- [Exercise prompt] Exactly as written, copy the lines of the data below from the first through the one containing "The height and width of the screenshot is (637, 636).".

(Saved entries)
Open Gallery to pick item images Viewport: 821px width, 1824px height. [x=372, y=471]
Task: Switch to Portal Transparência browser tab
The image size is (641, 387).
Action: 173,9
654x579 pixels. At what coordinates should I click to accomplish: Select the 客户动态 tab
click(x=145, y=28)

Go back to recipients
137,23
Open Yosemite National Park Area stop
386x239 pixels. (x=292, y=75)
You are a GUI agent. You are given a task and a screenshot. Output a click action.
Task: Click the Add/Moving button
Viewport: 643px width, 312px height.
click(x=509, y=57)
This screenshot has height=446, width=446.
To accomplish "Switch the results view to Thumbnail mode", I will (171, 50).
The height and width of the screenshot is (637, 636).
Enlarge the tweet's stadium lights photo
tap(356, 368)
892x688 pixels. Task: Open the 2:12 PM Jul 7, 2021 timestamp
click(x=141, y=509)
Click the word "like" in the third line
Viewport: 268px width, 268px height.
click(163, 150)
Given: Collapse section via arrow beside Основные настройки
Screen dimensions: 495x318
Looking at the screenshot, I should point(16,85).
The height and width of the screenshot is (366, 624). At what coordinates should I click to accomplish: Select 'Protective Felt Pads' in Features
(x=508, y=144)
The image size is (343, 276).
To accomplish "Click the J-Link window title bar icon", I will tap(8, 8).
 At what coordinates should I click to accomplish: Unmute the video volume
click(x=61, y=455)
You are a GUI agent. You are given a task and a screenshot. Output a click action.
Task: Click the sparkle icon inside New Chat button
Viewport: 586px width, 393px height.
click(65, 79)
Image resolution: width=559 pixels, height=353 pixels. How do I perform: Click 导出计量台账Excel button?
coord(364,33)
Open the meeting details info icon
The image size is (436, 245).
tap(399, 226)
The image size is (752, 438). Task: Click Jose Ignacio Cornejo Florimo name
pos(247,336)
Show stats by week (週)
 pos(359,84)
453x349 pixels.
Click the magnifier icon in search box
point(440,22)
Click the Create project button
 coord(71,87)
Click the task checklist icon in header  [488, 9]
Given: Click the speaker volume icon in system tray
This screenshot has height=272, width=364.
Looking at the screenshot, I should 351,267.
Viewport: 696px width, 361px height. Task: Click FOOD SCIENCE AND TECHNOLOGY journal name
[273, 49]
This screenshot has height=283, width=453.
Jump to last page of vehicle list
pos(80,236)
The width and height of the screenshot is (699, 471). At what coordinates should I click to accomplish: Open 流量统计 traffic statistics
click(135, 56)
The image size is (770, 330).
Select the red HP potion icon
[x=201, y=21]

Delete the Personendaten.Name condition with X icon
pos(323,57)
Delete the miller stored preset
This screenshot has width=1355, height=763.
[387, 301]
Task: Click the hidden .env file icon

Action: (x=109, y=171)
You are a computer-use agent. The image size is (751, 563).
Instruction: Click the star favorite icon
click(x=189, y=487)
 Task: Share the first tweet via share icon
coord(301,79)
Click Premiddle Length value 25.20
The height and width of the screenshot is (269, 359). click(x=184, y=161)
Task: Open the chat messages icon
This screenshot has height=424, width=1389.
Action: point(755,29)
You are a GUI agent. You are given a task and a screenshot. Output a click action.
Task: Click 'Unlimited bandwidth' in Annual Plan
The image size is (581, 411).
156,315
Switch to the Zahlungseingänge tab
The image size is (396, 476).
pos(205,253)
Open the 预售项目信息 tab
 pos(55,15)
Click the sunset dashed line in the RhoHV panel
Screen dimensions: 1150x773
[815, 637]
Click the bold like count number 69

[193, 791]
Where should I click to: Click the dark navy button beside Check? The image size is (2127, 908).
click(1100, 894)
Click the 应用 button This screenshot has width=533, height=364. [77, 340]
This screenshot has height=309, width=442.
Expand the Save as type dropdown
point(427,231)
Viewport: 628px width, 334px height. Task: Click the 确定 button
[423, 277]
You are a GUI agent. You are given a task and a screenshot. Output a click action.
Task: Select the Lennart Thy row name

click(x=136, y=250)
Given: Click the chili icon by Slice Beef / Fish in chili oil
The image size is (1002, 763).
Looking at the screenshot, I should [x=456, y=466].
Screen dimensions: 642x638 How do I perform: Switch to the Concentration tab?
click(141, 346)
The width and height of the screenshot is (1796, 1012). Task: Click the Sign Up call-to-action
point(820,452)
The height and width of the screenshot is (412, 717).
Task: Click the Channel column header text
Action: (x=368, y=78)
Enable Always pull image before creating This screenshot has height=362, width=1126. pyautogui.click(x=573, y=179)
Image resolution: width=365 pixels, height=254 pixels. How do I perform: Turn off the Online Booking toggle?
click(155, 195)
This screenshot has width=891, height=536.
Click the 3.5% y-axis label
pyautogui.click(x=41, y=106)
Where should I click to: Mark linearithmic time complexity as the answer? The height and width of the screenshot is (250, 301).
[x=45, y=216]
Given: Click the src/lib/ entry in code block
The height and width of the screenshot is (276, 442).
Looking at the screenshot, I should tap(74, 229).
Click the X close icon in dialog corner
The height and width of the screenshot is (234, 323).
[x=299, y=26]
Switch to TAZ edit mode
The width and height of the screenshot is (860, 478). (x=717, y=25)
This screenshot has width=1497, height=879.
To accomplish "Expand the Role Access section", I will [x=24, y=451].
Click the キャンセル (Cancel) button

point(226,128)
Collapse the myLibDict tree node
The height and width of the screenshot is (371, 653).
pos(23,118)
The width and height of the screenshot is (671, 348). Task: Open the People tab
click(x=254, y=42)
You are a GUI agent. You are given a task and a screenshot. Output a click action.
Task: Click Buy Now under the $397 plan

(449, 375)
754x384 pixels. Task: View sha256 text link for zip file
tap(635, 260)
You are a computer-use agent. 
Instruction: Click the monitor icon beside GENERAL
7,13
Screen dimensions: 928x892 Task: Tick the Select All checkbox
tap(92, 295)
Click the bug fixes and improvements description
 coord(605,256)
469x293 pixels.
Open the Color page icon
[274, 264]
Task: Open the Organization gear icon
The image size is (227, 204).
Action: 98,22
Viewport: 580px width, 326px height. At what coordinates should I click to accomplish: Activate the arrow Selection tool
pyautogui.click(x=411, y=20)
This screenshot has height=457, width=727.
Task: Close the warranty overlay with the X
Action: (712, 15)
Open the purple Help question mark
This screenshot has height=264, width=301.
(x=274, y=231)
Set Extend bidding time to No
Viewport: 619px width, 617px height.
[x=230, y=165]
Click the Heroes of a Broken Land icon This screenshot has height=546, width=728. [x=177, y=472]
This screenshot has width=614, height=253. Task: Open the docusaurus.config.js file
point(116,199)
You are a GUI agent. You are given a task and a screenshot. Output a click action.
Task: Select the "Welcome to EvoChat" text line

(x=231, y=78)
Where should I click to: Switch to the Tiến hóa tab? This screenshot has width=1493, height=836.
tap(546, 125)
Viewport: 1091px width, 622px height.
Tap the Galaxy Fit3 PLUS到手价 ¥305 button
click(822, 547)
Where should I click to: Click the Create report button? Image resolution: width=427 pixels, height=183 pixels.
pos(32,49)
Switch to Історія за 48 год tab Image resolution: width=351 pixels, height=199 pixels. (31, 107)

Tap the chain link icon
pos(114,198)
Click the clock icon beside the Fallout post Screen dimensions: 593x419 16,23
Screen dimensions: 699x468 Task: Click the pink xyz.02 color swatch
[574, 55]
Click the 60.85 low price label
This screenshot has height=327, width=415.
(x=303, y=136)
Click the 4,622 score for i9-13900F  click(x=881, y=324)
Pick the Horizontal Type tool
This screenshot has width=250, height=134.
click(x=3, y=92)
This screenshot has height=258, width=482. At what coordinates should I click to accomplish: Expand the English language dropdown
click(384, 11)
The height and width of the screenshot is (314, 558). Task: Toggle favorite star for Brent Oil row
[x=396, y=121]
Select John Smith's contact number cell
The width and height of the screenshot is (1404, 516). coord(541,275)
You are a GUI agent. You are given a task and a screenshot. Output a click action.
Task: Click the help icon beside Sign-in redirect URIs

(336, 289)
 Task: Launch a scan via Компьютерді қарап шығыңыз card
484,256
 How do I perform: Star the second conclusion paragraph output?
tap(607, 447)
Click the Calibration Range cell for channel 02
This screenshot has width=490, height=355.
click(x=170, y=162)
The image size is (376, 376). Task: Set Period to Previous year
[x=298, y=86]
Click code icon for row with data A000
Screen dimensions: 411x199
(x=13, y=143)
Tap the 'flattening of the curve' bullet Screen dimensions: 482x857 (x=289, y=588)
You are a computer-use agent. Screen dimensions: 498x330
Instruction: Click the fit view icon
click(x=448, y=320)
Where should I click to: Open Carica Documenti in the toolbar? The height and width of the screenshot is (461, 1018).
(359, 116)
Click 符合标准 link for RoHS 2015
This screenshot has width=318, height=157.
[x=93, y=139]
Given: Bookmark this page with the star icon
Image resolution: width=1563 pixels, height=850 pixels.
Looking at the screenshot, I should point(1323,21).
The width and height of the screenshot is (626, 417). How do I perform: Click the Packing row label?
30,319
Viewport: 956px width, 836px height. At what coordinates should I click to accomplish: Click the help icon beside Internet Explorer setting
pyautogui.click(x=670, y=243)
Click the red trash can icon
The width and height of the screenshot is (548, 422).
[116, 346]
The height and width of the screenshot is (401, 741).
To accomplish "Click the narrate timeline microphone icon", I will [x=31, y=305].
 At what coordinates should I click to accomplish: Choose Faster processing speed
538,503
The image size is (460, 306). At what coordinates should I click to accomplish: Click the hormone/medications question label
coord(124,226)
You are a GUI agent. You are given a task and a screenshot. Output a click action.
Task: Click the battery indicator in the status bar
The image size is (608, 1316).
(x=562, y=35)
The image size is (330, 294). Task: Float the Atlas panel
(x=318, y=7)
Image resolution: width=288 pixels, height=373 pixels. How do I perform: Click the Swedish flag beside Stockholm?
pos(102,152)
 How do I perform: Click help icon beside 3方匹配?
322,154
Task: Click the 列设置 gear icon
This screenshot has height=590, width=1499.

- [Exercise response]
Open Gallery to pick item images Viewport: 821px width, 1824px height. [x=372, y=471]
Task: Switch to Portal Transparência browser tab
The image size is (641, 387).
Action: 173,9
654x579 pixels. At what coordinates should I click to accomplish: Select the 客户动态 tab
click(x=145, y=28)

Go back to recipients
137,23
Open Yosemite National Park Area stop
386x239 pixels. (x=292, y=75)
You are a GUI agent. You are given a task and a screenshot. Output a click action.
Task: Click the Add/Moving button
Viewport: 643px width, 312px height.
click(x=509, y=57)
This screenshot has height=446, width=446.
To accomplish "Switch the results view to Thumbnail mode", I will (171, 50).
The height and width of the screenshot is (637, 636).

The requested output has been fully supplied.